Letting your imagination fly
Getting carried away by desire and passion, as well as making real the feelings my body experiences, has proven to be a worthy challenge.
I am moved by desire, arousal and excitement. Until not long ago,
I used to feel guilty for either getting swept up in passion or taking the reins and feeling pleasure with my lovers.
When I started this path…
My mentor focused on teaching me the different physical practices of sexual energy. She taught me how to enjoy myself through the pleasure felt by others.
However, that was her truth, not my own. I was never able to feel pleasure through someone else’s enjoyment. I knew how to give pleasure, just not how to receive it.

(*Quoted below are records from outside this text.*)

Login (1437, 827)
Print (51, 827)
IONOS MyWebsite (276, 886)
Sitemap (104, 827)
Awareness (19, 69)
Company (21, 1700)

I couldn’t get aroused and I would often feel bad and angry, as I didn’t know what was happening to me. If the roles changed and I was the one turned on, whenever my lover couldn’t satisfy my needs, the outcome was the same: I would feel deeply frustrated.
Eventually, my mentor and I parted ways because she realised she was hurting me. Our lives had to follow different paths. I learnt so many good things from her. However, she also left some scars that I managed to heal as time went by.
I have a new mentor now.
With him I’ve learnt to let my instincts take over and enjoy the whole experience rather than focusing solely on getting an orgasm. An orgasm is a mere consequence of the pleasure I am feeling.
How far will I go?
Sometimes I ask myself how lewd I can be. The answer gets more and more lascivious every time.
Enjoying sounds, vibrations, caresses and words that are aimed to seduce you is such an elixir. I keep wanting more and more. Touching the surface is not enough anymore.